Terungkap, Tom Lembong Sudah 3 Kali Diperiksa Sebelum Jadi Tersangka Impor Gula
Kejaksaan Agung (Kejagung) menetapkan mantan Menteri Perdagangan (Mendag) periode 2015-2016 Thomas Trikasih Lembong (TTL) sebagai tersangka kasus dugaan korupsi importir gula di Kementerian Perdagangan. Sebelum ditetapkan tersangka, Tom Lembong sudah tiga kali diperiksa sebagai saksi kasus tersebut.
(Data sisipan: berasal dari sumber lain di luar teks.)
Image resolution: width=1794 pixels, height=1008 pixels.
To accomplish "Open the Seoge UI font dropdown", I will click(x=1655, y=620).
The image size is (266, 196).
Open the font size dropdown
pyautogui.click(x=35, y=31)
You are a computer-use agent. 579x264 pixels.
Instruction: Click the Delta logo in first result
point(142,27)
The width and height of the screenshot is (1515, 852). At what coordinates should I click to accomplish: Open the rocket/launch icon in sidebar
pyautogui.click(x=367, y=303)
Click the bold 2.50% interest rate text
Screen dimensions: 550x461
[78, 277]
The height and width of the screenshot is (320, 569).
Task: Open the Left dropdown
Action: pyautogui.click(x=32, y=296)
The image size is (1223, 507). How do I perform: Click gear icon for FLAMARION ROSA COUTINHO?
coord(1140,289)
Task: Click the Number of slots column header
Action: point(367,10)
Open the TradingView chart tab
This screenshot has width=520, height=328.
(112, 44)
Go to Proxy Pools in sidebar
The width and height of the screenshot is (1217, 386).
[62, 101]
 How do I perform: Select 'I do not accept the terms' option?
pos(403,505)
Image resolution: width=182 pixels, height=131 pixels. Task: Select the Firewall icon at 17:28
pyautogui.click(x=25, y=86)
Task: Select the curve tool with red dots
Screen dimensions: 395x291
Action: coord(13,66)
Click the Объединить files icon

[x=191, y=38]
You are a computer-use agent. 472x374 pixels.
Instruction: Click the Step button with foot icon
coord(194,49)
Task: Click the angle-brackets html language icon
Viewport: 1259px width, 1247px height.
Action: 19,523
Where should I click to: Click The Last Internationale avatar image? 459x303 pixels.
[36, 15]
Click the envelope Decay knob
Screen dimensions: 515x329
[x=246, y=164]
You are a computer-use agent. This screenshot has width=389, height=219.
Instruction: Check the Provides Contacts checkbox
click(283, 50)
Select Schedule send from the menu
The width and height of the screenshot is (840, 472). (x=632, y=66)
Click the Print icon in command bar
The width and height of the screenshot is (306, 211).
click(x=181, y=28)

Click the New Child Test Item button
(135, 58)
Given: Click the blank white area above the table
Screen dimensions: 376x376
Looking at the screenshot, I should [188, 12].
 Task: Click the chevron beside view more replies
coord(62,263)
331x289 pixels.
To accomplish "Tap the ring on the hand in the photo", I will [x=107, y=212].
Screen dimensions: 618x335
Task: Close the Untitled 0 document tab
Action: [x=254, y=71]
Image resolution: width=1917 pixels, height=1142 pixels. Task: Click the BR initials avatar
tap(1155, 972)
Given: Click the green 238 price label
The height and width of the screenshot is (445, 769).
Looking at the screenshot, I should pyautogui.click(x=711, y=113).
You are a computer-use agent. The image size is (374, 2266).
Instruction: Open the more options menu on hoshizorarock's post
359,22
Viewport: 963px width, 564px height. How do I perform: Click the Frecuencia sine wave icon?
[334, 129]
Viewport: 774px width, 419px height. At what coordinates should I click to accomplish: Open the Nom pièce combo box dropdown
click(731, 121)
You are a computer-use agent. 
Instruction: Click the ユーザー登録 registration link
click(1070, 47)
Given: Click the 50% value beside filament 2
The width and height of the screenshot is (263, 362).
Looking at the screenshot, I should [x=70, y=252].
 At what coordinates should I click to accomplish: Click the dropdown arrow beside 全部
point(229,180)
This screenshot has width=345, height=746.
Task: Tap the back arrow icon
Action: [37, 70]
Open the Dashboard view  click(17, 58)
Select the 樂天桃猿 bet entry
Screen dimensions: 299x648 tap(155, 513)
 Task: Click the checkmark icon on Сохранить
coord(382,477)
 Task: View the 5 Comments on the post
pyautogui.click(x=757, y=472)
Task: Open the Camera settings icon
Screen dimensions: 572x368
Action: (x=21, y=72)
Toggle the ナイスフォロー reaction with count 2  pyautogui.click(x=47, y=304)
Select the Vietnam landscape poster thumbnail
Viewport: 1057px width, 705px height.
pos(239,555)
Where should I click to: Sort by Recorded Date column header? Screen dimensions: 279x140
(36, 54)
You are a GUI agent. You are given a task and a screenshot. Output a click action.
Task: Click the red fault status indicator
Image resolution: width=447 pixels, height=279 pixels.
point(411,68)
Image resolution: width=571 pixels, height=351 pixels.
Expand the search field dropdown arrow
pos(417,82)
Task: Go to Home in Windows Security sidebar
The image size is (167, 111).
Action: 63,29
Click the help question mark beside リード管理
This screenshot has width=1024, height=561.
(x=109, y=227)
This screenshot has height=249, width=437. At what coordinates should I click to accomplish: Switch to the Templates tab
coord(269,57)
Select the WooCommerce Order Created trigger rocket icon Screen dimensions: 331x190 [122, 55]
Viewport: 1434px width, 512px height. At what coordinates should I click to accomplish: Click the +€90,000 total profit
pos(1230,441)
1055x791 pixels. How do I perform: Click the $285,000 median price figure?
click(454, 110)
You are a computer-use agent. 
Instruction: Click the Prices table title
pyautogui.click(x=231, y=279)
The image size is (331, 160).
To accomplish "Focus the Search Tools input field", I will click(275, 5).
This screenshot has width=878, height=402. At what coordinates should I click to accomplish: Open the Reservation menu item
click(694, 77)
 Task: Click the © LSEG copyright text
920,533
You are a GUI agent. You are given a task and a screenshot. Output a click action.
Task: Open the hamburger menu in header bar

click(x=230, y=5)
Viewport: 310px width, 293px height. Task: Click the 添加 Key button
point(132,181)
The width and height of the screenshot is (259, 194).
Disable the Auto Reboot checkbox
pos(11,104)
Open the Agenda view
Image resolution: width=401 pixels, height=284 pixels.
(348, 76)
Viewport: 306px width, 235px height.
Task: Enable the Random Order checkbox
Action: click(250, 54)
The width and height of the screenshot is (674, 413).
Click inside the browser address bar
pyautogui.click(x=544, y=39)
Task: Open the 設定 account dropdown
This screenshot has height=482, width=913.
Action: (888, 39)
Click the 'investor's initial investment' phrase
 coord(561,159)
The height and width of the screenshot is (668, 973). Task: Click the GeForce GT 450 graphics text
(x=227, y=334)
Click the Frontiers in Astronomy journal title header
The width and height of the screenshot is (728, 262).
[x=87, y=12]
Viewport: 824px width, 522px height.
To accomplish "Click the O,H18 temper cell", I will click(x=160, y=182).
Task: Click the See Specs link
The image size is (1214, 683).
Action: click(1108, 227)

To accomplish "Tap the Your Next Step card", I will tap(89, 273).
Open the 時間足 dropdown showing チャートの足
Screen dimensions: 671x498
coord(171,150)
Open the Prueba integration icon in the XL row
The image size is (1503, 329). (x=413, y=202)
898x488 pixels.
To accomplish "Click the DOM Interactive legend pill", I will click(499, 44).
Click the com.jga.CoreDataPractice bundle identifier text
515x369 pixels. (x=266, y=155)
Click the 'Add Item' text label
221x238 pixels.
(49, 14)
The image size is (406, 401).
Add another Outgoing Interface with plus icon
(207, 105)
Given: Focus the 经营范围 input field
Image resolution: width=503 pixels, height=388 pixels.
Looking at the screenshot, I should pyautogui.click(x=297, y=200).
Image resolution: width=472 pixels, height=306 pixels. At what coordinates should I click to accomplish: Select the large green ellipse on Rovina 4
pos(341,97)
“Terkait dengan pemeriksaan yang bersangkutan sejak kurun waktu 2023, sudah tiga kali diperiksa sebagai saksi,” kata Kapuspenkum Kejagung Harli Siregar Rabu (30/10/2024).
Harli menjelaskan, penyidik melakukan gelar perkara setelah memeriksa Tom Lembong kemarin. Dari hasil gelar perkara itu, penyidik Kejagung menetapkan Tom Lembong sebagai tersangka.
Baca juga: 10 Fakta Tom Lembong, Tersangka Kasus Impor Gula yang Ditahan Kejagung
“Setelah melakukan pemeriksaan sebagai saksi, penyidik melakukan ekspose perkara. Kemudian menetapkan yang bersangkutan sebagai tersangka. Kemudian penyidik menggunakan kewenangannya dalam rangka melakukan penahanan terhadap kedua tersangka baik TTL maupun CS,” jelas dia.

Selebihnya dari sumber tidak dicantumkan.